Scientists use models of the atmosphere to estimate the lifetime of carbon dioxide, informed by measurements of the ocean, plants, and other “carbon sinks” that absorb CO2 from the air.


January 17, 2023

When scientists give estimates for how long carbon dioxide (CO2) lasts in the atmosphere, those estimates are often intentionally vague, ranging anywhere from hundreds to thousands of years.1 The reason for the murky timeline is that CO2 molecules, once they enter the air, follow different paths and can last for radically different amounts of time.

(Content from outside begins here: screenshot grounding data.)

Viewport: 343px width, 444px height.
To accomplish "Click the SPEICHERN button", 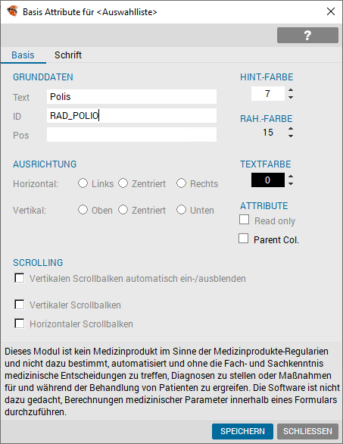I will 242,431.
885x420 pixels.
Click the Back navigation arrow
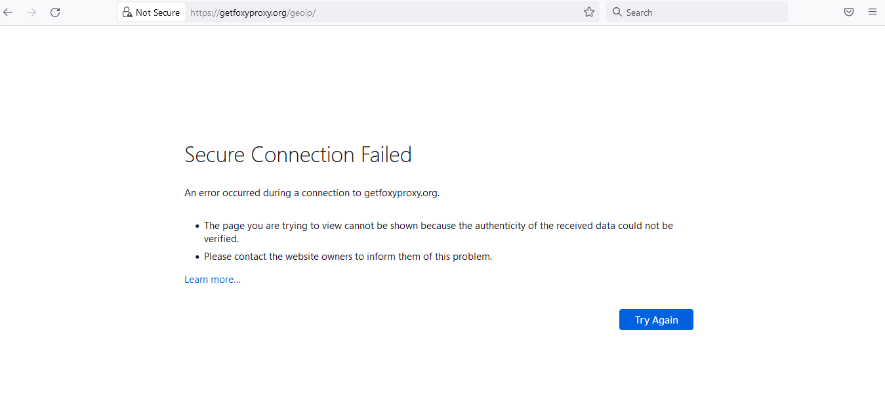click(x=8, y=12)
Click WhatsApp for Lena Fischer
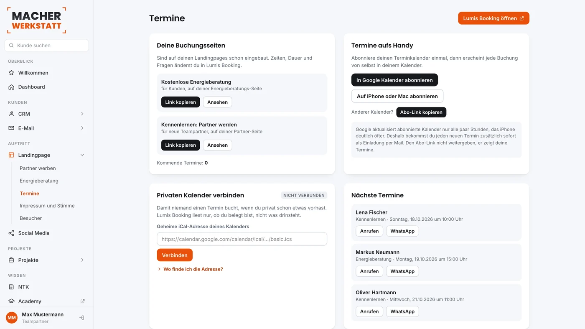The image size is (585, 329). [402, 231]
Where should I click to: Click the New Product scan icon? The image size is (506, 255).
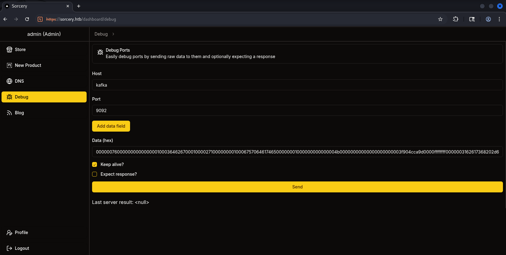9,65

Unlike some other atmospheric gases, CO2 mostly does not break down into smaller molecules while in the atmosphere. Methane, for instance—another important greenhouse gas—reacts with oxygen to turn into CO2 and water within a matter of years, and that process can be observed and measured. But CO2 molecules typically linger until something absorbs them from the air.2 Some are quickly taken up by the ocean, plants, and soil.3 Other atmospheric carbon sticks around for generations.4

“The first 10% goes quickly, but it's not very much of it. The second part goes on a scale of centuries to millennia, but that only gets 80% of it,” says Ed Boyle, a professor of ocean geochemistry at MIT. He says the last of the carbon dioxide that enters the atmosphere takes tens of thousands of years to leave. 

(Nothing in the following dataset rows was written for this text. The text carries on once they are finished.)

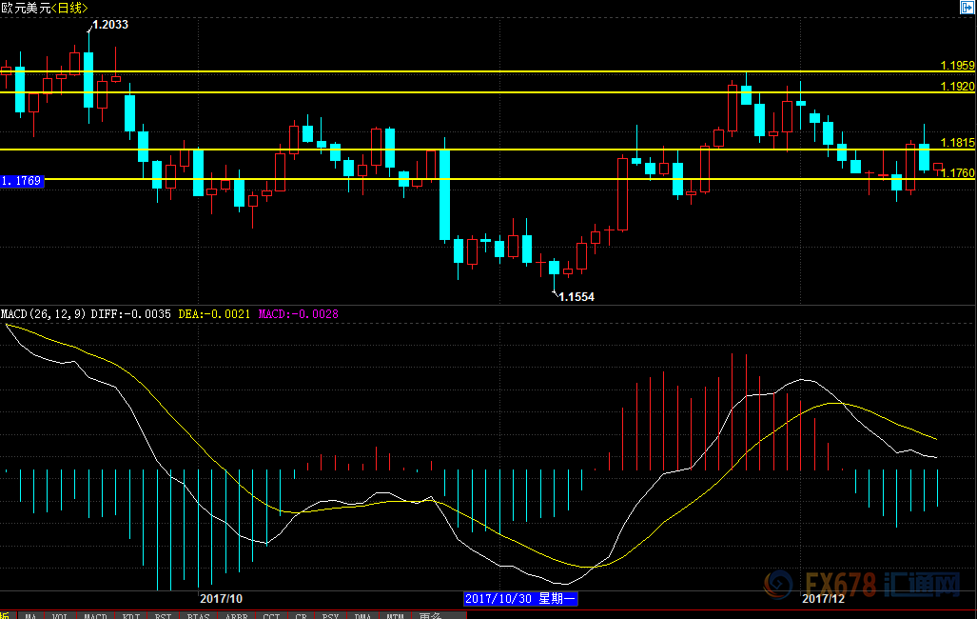
Task: Choose the MA indicator tab
Action: [31, 615]
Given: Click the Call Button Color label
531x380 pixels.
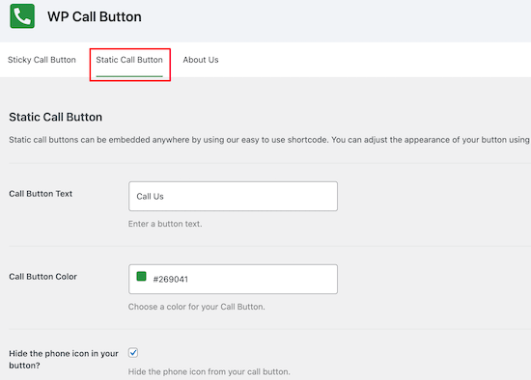Looking at the screenshot, I should [x=43, y=277].
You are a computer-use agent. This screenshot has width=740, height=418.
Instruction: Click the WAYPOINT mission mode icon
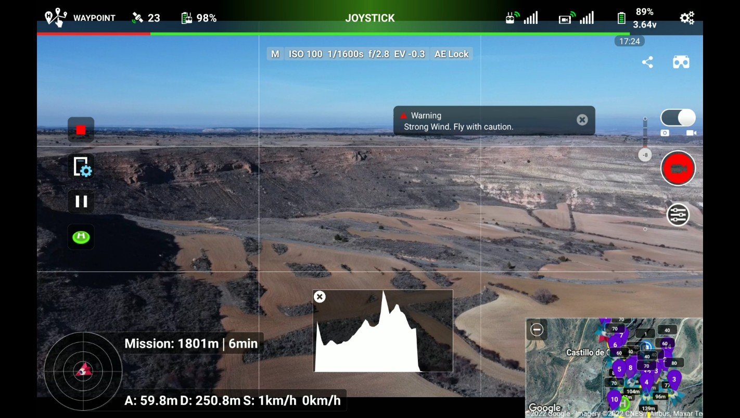coord(56,17)
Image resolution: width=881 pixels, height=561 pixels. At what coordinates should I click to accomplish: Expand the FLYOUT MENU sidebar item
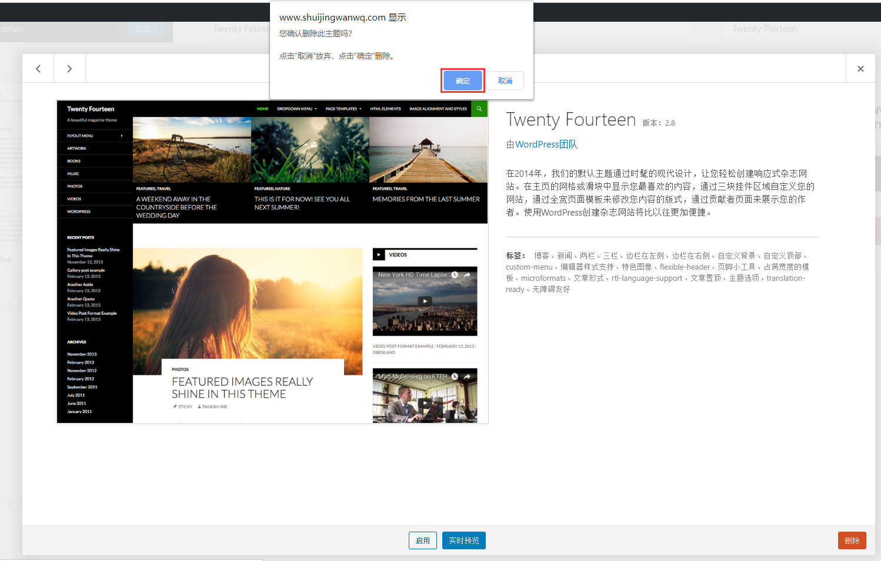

Of course, scientists can’t track individual carbon dioxide molecules for thousands of years. But since the 1950s, we have had the tools to precisely measure the concentration of CO2 in the atmosphere. From there, scientists use a combination of measurement methods and models to determine how much CO2 is taken up by the Earth’s plants, soil, and water, a process called the “carbon cycle.” Scientists must also calculate how much carbon is released on the same time-scale, taking into account human activities that release carbon, like burning fossil fuels, as well as natural ones, like plant decay and wildfires.

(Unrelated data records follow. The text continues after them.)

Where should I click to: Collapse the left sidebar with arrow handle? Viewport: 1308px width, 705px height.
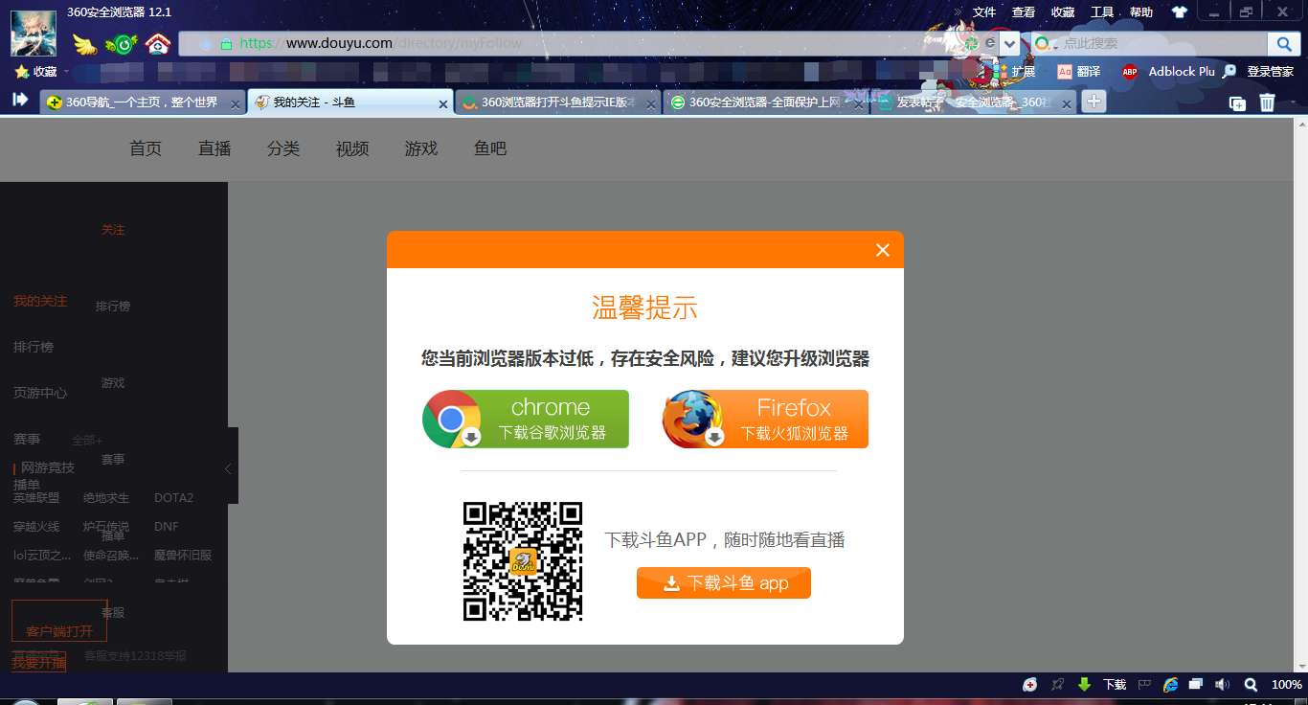(x=228, y=468)
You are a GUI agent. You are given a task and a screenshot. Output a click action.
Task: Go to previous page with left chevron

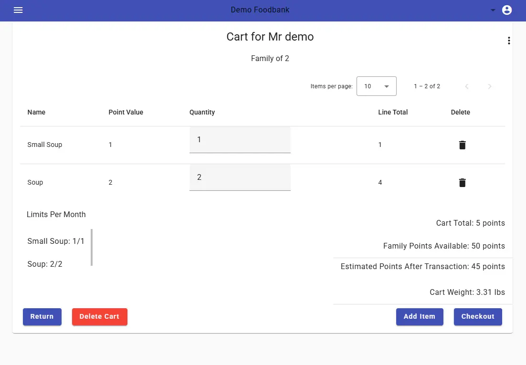click(x=467, y=86)
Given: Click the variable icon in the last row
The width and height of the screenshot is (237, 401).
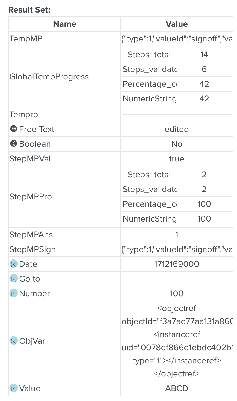Looking at the screenshot, I should [x=14, y=388].
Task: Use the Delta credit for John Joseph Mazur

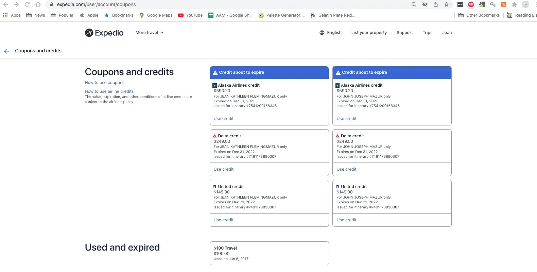Action: pyautogui.click(x=346, y=169)
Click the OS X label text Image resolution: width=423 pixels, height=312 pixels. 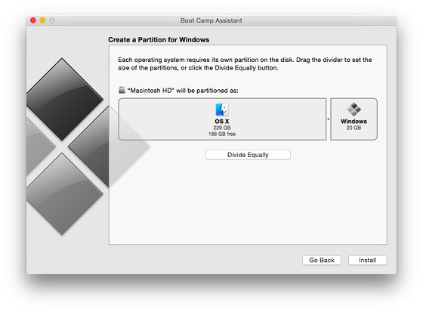(x=222, y=121)

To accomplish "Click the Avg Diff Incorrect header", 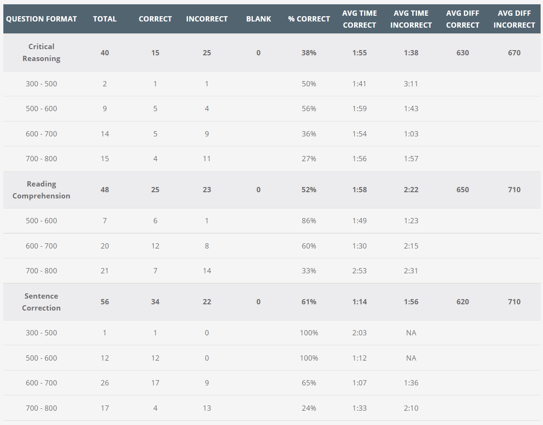I will pyautogui.click(x=514, y=19).
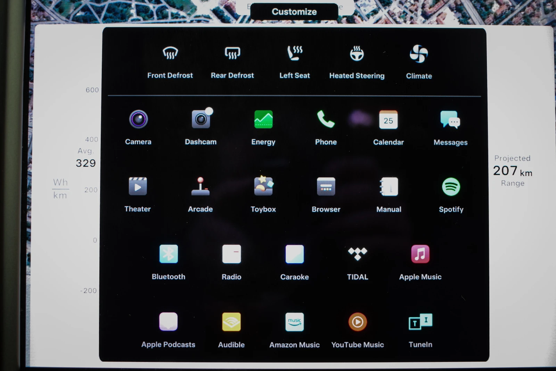Open the Camera app
The image size is (556, 371).
click(138, 120)
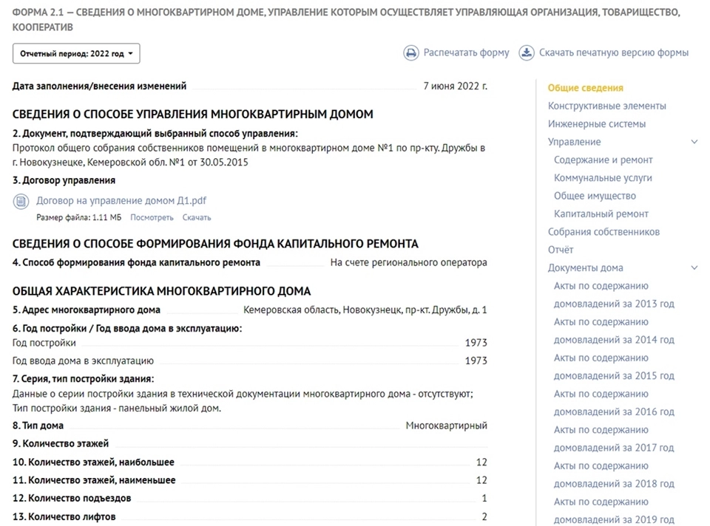
Task: Open Договор на управление домом Д1.pdf
Action: tap(121, 200)
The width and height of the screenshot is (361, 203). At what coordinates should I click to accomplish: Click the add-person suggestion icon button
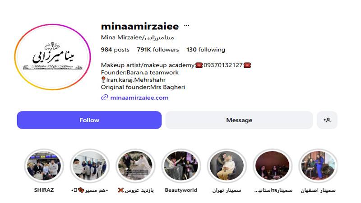point(327,120)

That gives us a strong basis for understanding how quickly the extra CO2 being emitted today can build up. 

How do we get these real-world measurements of carbon cycling? One answer is atmospheric sampling: measuring the chemical composition of the atmosphere can sometimes tell us when and how CO2 was emitted, because different activities release different types of carbon molecules (or “isotopes”).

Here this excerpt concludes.